Business interests were apoplectic.

"Without immediate legislative action, this decision will result in a devastating rise in workers' compensation insurance rates that will adversely affect our economy, job growth and small businesses," Bill Herrle, executive director of the National Federation of Independent Business/Florida, said in a statement.

Joel Perwin found the decision significant for an entirely different reason. "It gets rid of a statutory prohibition that was draconian and ridiculous," said the veteran Miami appellate lawyer, who is not involved in the Castellanos case.

"Now at least the playing field has been leveled. Balance and fairness have been restored," said Tampa lawyer Michael Winer, co-counsel for Castellanos.

"It's a great day for the plaintiffs bar, but more importantly it's a great day for injured workers," he said. "Now they have the ability to have their rights vindicated."

The interests that Herrle represents dodged a much more dangerous bullet. The court released a two-paragraph unanimous decision Thursday that discharged jurisdiction in Stahl v. Hialeah Hospital.

That case disparaged the entire 75-year-old workers' comp system on the basis that legislative tinkering has left it nearly ineffectual for employees. The First District Court of Appeal upheld the law's constitutionality, providing high court entree for workers' comp lawyer Mark Zientz.

The outcome announced Thursday in the hospital case was signaled during Supreme Court arguments April 6. Several justices wondered how the sparse record in the Stahl litigation could support a sweeping constitutional ruling.

And Justice Fred Lewis referred to the question of the court's jurisdiction to hear the case as "the elephant in the room." Now the elephant has trumpeted defeat for Stahl.
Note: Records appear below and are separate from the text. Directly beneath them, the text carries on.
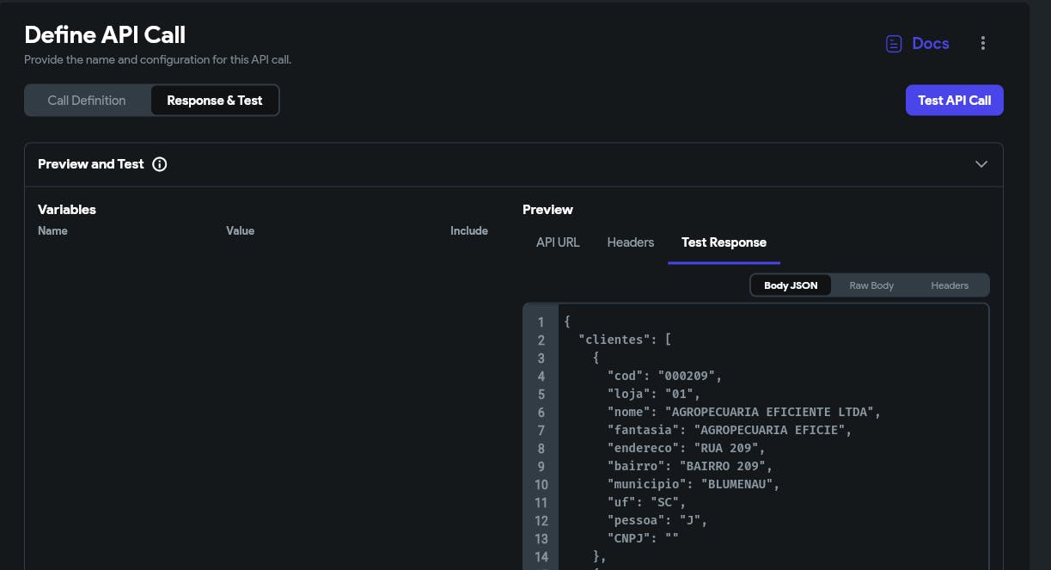Switch to Raw Body view
This screenshot has width=1051, height=570.
[871, 285]
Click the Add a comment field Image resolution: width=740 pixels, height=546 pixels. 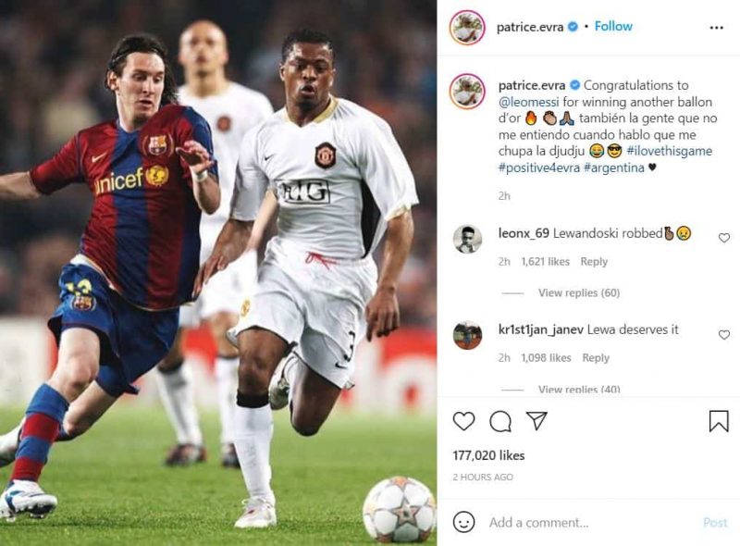pos(590,522)
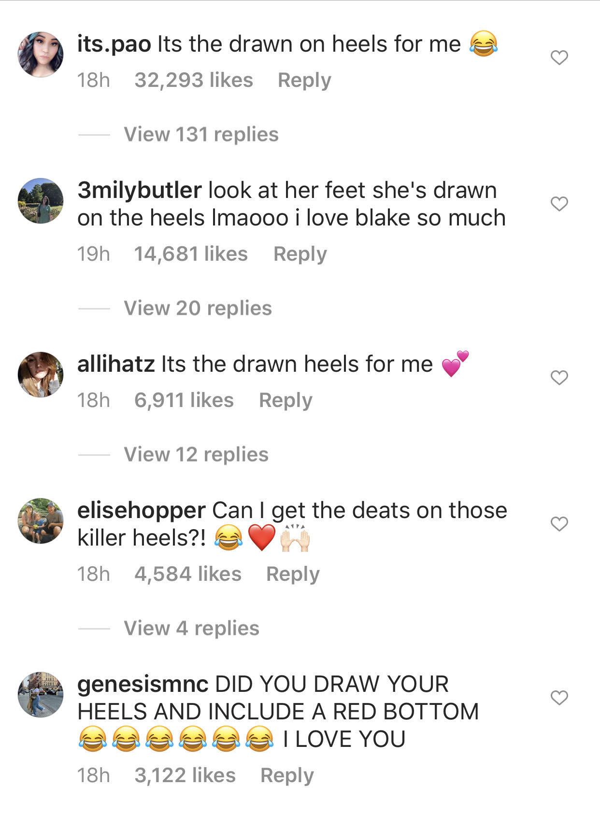Expand View 131 replies thread
This screenshot has height=814, width=600.
click(x=201, y=134)
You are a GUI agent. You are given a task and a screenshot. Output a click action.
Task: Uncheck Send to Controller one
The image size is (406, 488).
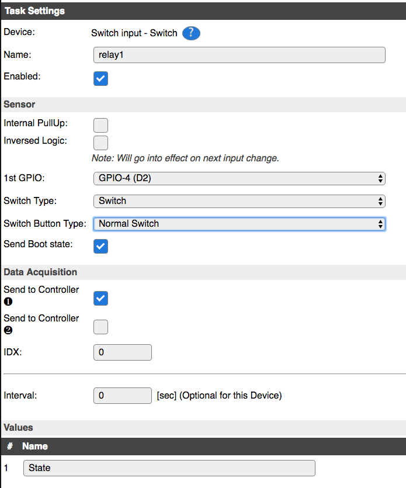(100, 298)
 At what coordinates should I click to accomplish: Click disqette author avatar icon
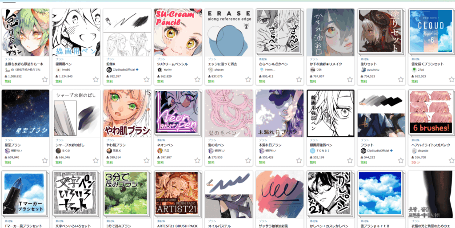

Still, the Castellanos opinion suggests the majority processed Zientz's message. Footnote 3 lists "just a few of the ways in which the workers' compensation system has become increasingly complex and difficult, if not impossible, for an injured worker to successfully navigate without the assistance of an attorney."

The footnote describes seven legislative changes to Florida Statutes Chapter 440 including the addition of "an extensive fraud and penalty provision" and "the elimination of the provision that the workers' compensation law be liberally construed in favor of the injured worker."

Both Winer and Perwin pointed to Footnote 3 as indicating a majority of justices agree with Zientz that workers have given away too many rights in exchange for too few benefits.

"The court is acutely aware of the fact that the Legislature has been cutting away at benefits for quite some time now," Winer said.

Perwin added, "I see Footnote 3 as at least recognition that it may not be just this provision that is undermining the original purpose and benefits of the workers' comp law."